Data provided ->
------------------------------------------------
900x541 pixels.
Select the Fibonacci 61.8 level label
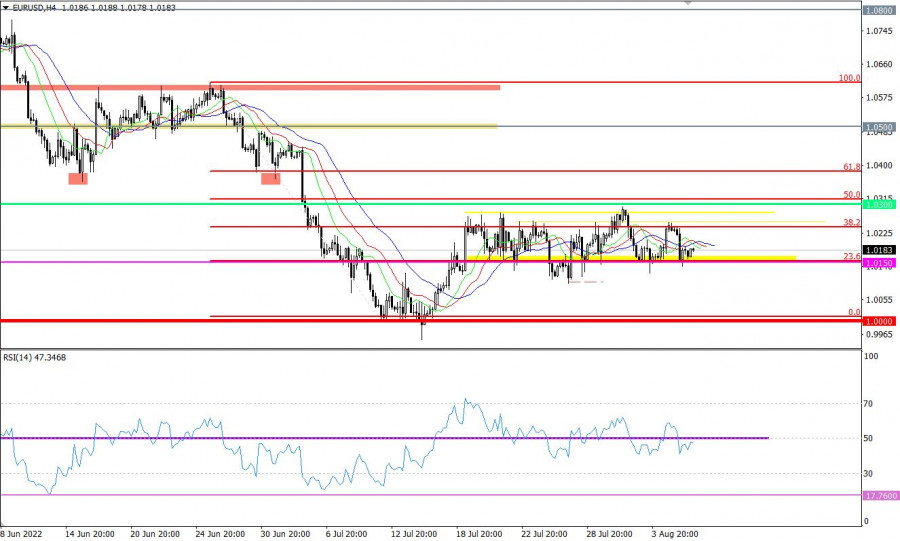pos(851,166)

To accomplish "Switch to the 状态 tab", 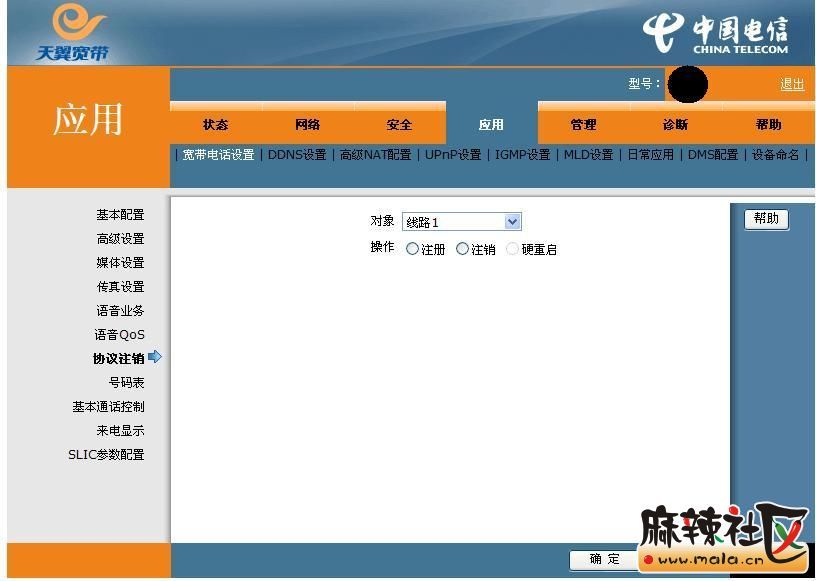I will point(215,125).

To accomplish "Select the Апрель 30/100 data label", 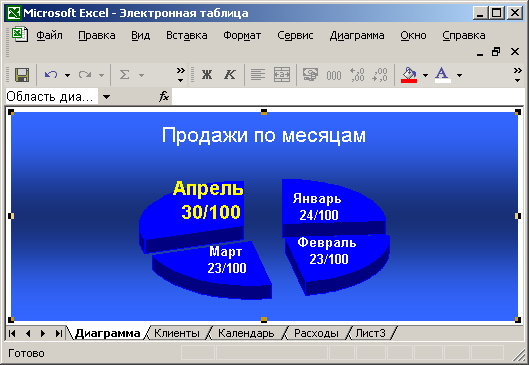I will (x=208, y=200).
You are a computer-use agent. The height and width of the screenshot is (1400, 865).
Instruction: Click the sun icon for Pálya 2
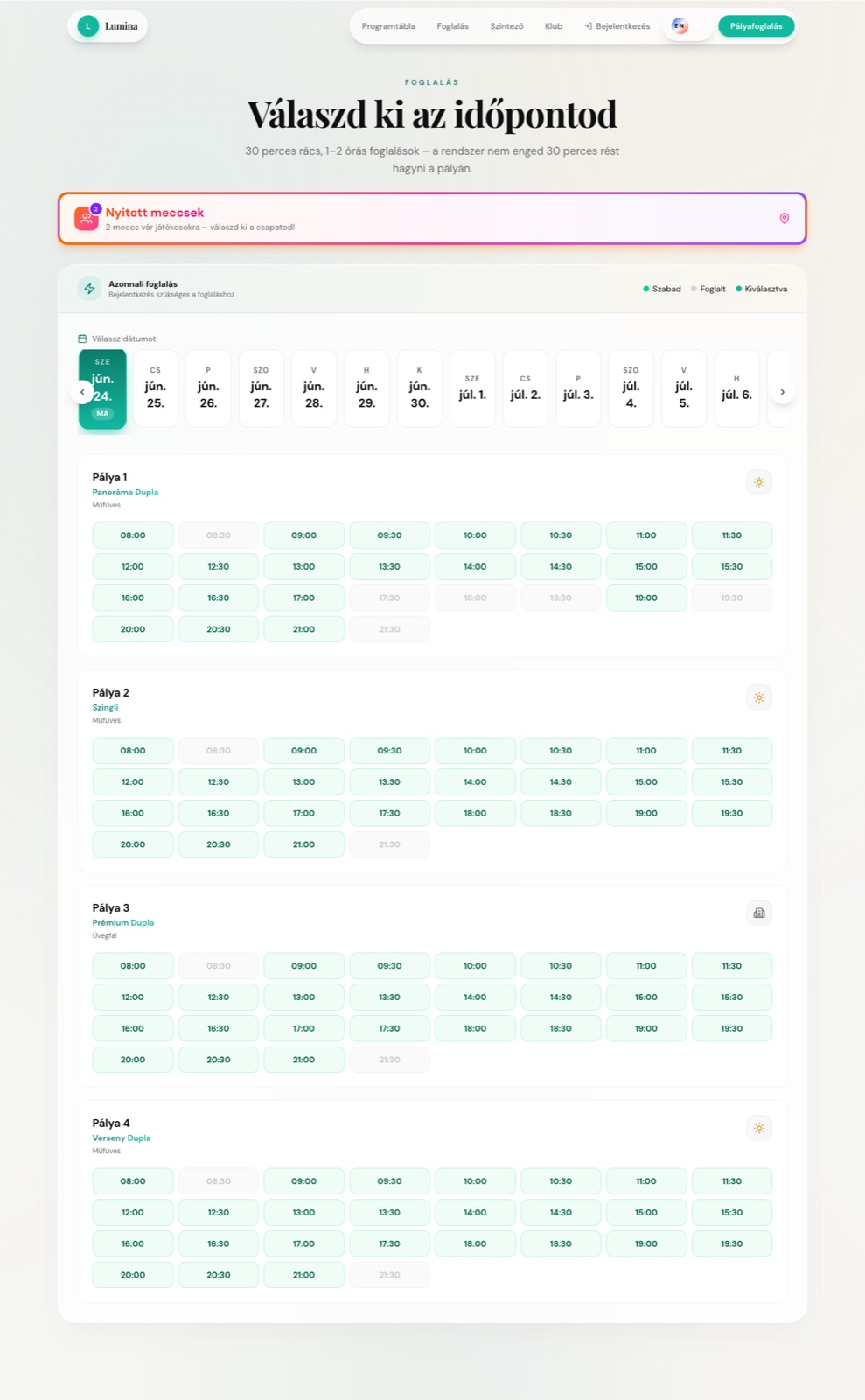759,697
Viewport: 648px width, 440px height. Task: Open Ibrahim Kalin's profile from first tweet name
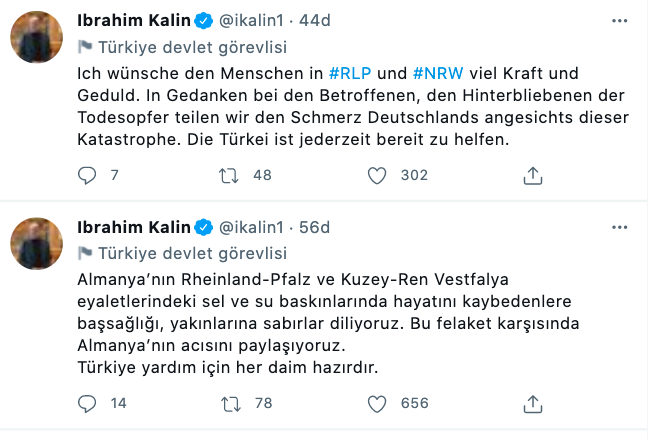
------------------------------------------------
Restate, exactly as they appear, the line with "You are a computer-use" and all the lines after it up to the end of the data above; images do not belong in the copy.

Result for this task ->
You are a computer-use agent. The height and width of the screenshot is (1400, 865).
Instruction: Click the sun icon for Pálya 2
759,697
Viewport: 648px width, 440px height. Task: Open Ibrahim Kalin's profile from first tweet name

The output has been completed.